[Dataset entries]
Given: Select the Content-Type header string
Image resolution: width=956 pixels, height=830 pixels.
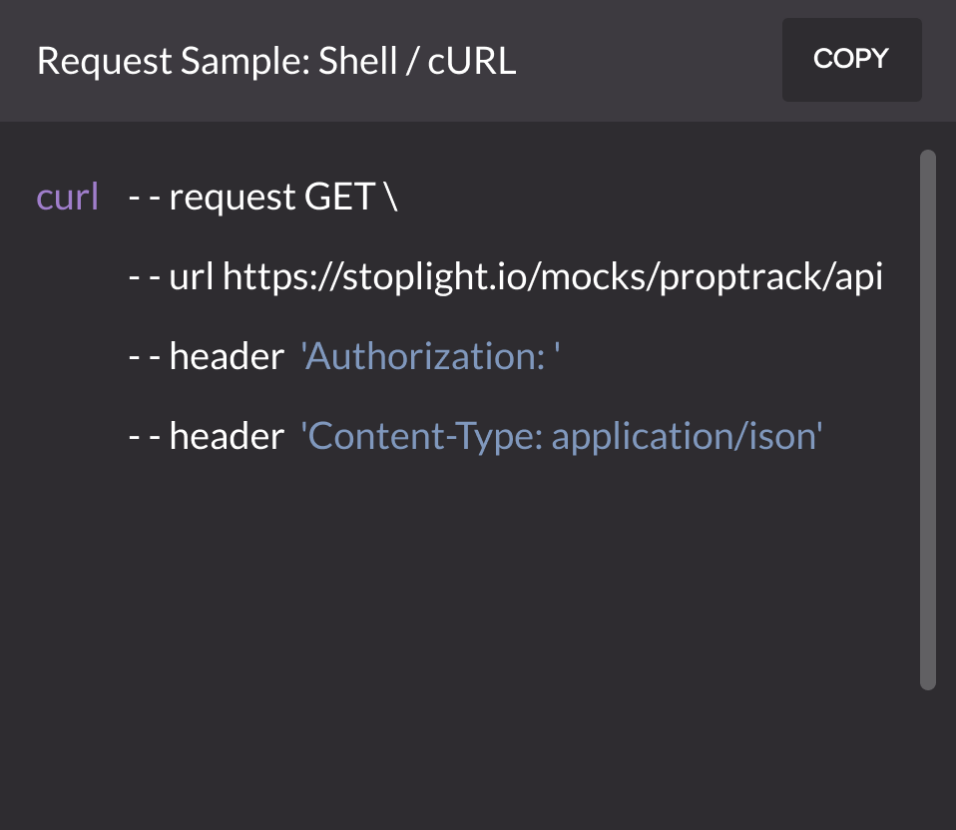Looking at the screenshot, I should coord(563,435).
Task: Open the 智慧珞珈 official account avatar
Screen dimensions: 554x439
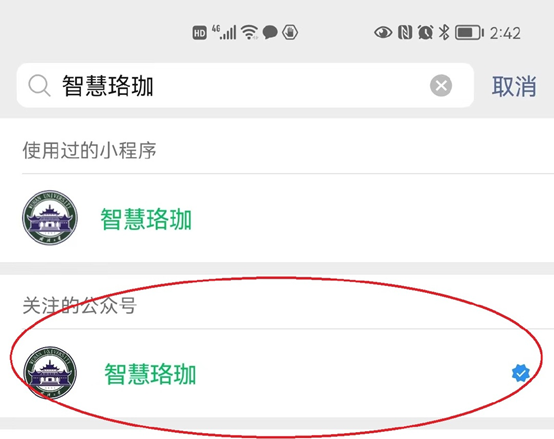Action: click(x=50, y=373)
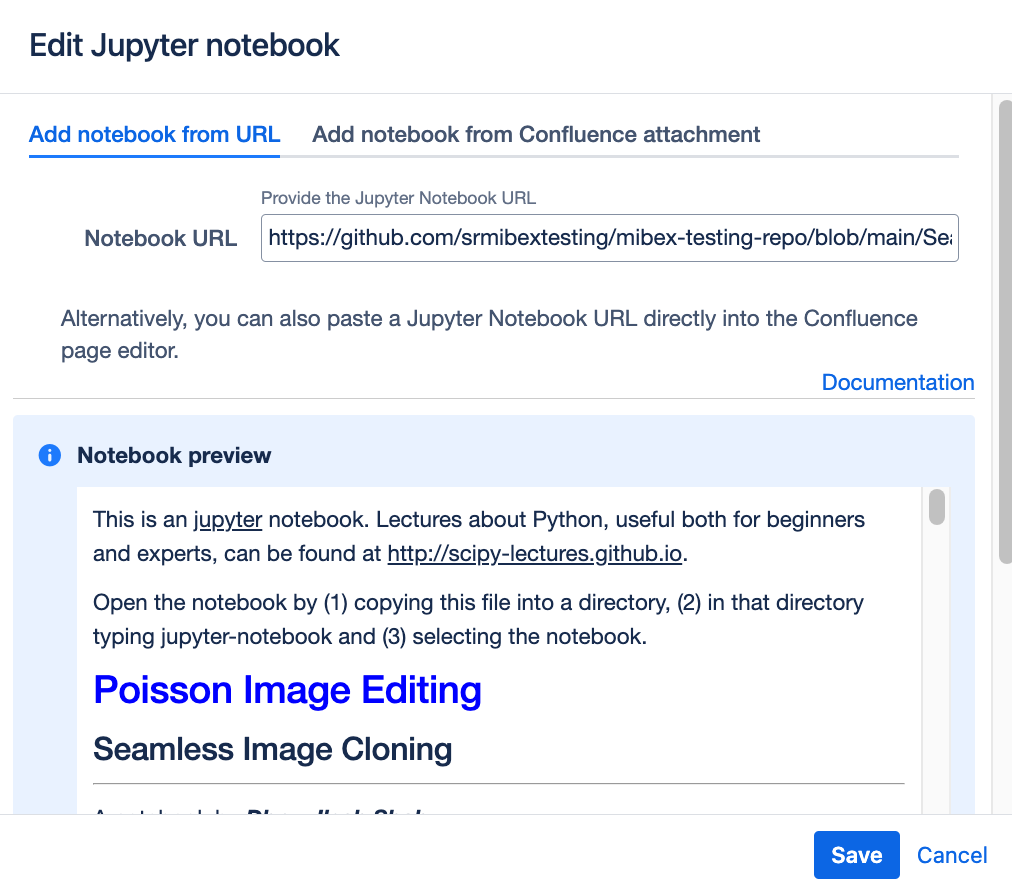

Exercise directions
Word for word and without any pictures, return all of the lines above.

Task result
Given: Select the Content-Type header string
Image resolution: width=956 pixels, height=830 pixels.
Looking at the screenshot, I should coord(563,435).
Task: Open the 智慧珞珈 official account avatar
Screen dimensions: 554x439
Action: click(x=50, y=373)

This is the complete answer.